The study bolsters previous research showing that concerns about breast cancer and heart attacks are largely unfounded for women who take the hormone for a short period of time to relieve hot flashes and other menopause symptoms.

Estrogen-only pills are recommended just for women who have had a hysterectomy, and the study focused on that group. About 25 percent of women in menopause have had hysterectomies. Other women are prescribed a combination estrogen-progestin pill because for them, estrogen alone can raise the risk for uterine cancer.

The study results don't really change the advice doctors have been giving for years now: Take hormones to ease menopause symptoms in the lowest possible dose for the shortest possible time.

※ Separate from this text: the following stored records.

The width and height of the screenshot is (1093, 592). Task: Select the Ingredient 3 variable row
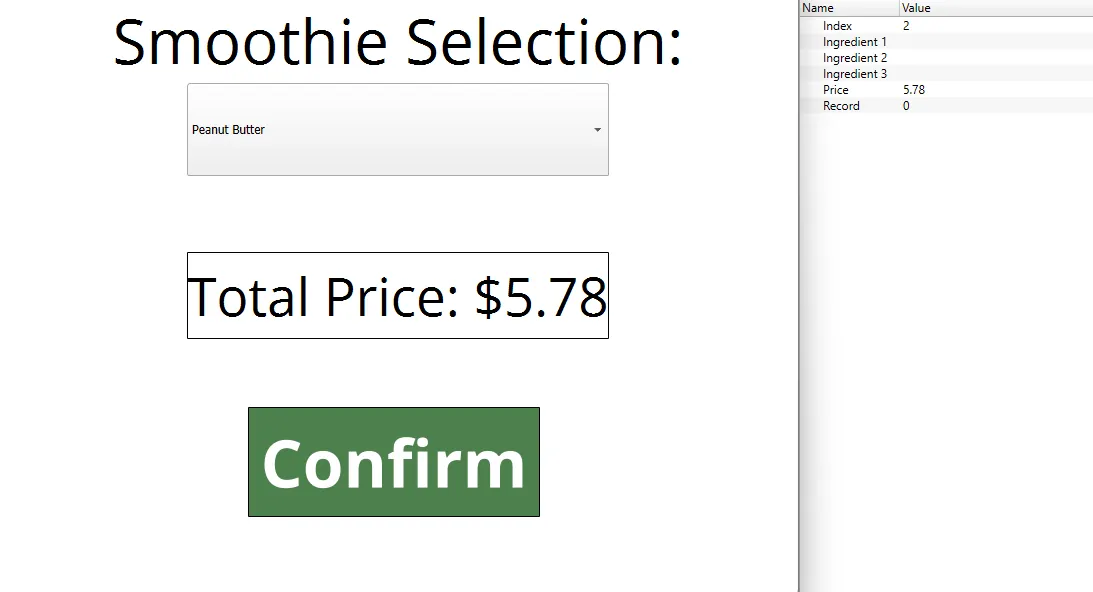pos(854,74)
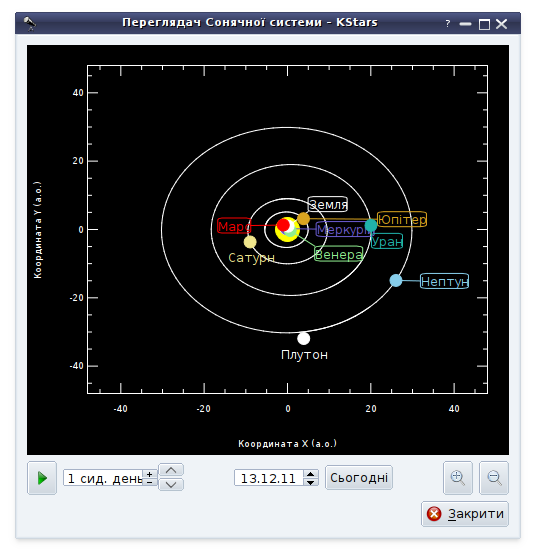Select next smaller time unit with down chevron
This screenshot has height=557, width=536.
tap(171, 485)
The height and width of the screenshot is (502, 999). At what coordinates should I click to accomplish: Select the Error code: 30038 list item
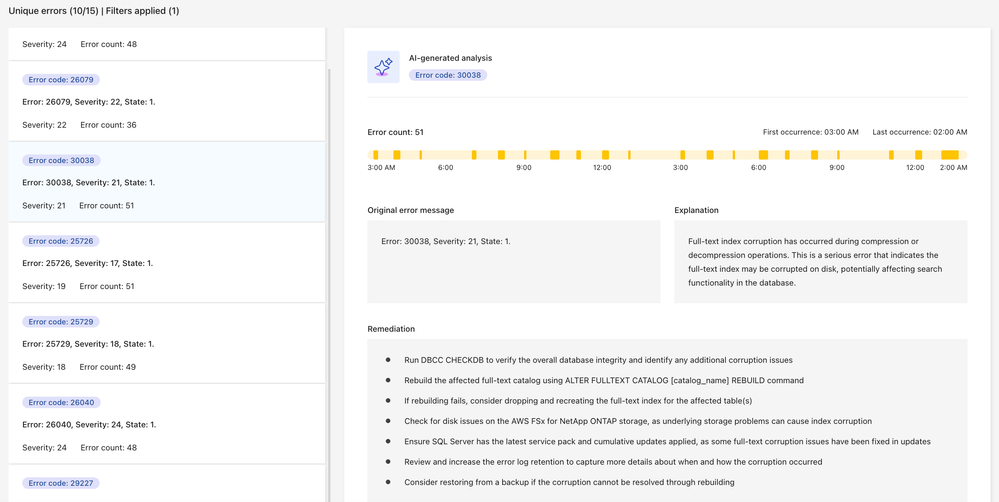coord(166,182)
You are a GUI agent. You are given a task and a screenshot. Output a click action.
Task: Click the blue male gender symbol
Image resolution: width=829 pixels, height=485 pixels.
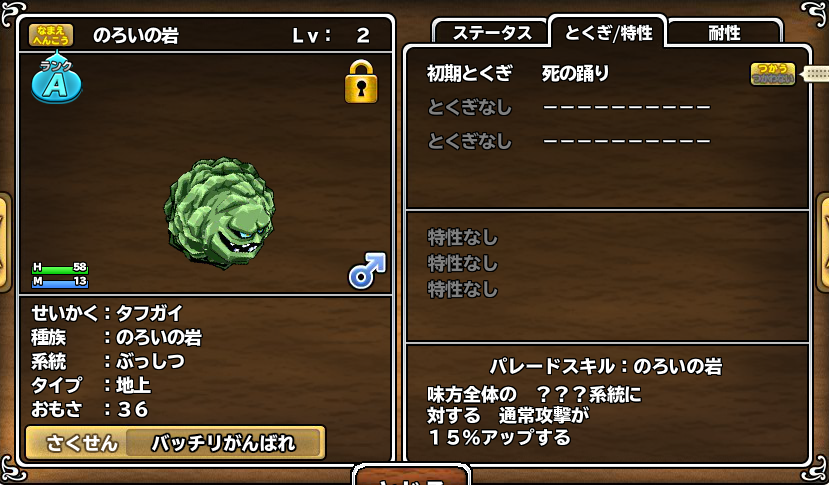[x=367, y=270]
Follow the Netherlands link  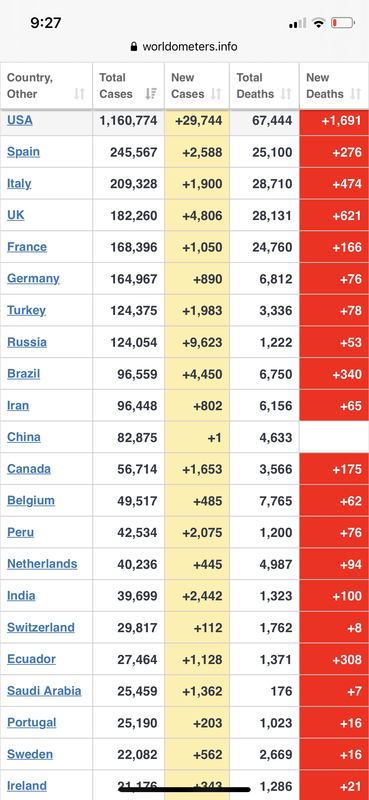pyautogui.click(x=42, y=564)
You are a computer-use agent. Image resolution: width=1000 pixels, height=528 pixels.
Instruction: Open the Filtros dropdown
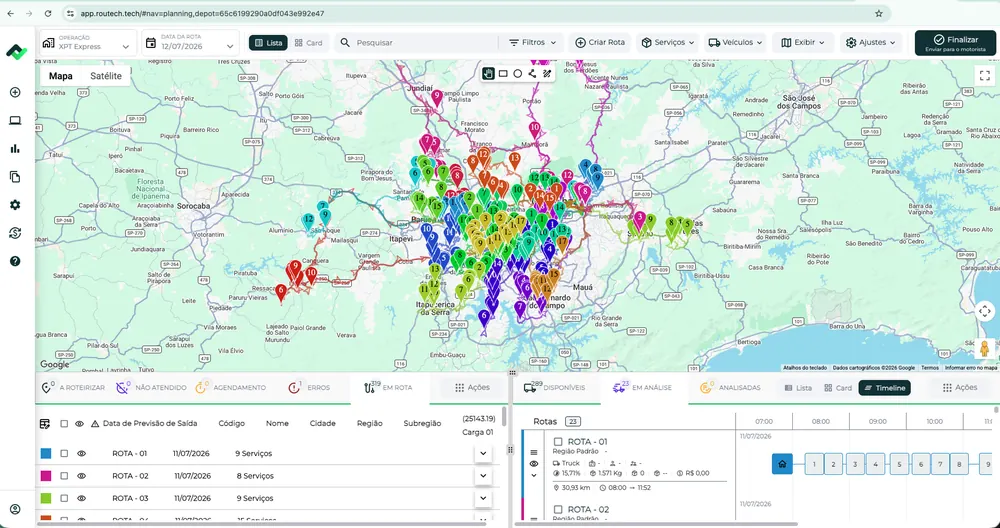coord(533,43)
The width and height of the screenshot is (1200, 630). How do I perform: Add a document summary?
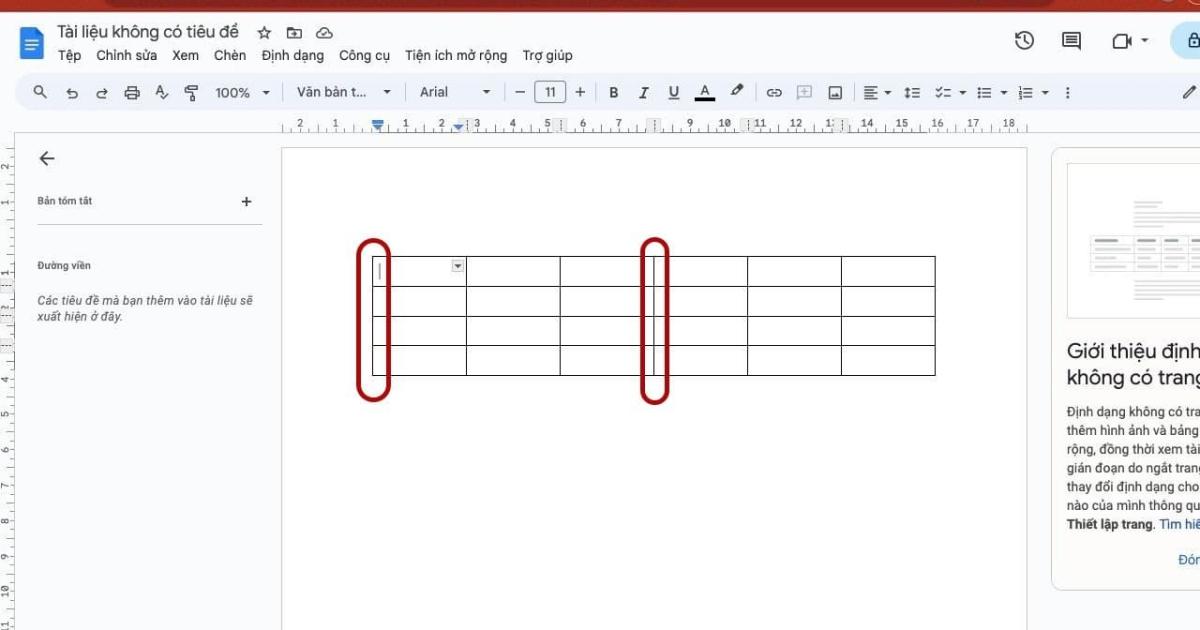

The women in the study took estrogen for six years and were evaluated for four years after stopping. Slightly elevated risks for strokes and blood clots that were found while they took the pills disappeared during the follow-up. But the bone-strengthening benefit of estrogen disappeared, too. Once women ended it, they had just as many hip fractures during the follow-up as women who'd taken dummy pills.

The research also found that women who started taking estrogen-only pills in their 50s fared better after stopping than women who'd started in their 70s - an age when hormones are generally no longer recommended.

"Our results emphasize the need to counsel women about hormone therapy differently depending on their age and hysterectomy status," the researchers said in reporting the study to be published in Wednesday's Journal of the American Medical Association.

The new results are from 10,739 participants in the estrogen-only part of the federal government's Women's Health Initiative study - research that shook up conventional wisdom about health benefits of hormones for menopausal women. Study of the estrogen-progestin group was halted in 2002 when risks for heart attack and breast cancer were linked with the combination hormone pills. The estrogen-only study was halted in 2004 after stroke risks were seen in that group.

The troubling findings led many doctors to stop prescribing the pills to prevent chronic health problems - and led millions of women to stop taking them.

Doctors now generally recommend hormones only to relieve hot flashes, sleep-disrupting night sweats and vaginal dryness in the lowest possible dose for the shortest possible time. Dr. Jacques Rossouw, who directed the initial research at the National Institutes of Health, said the estrogen follow-up results reinforce guidance "that women can use it shortly after the menopause for a limited period of time and then stop."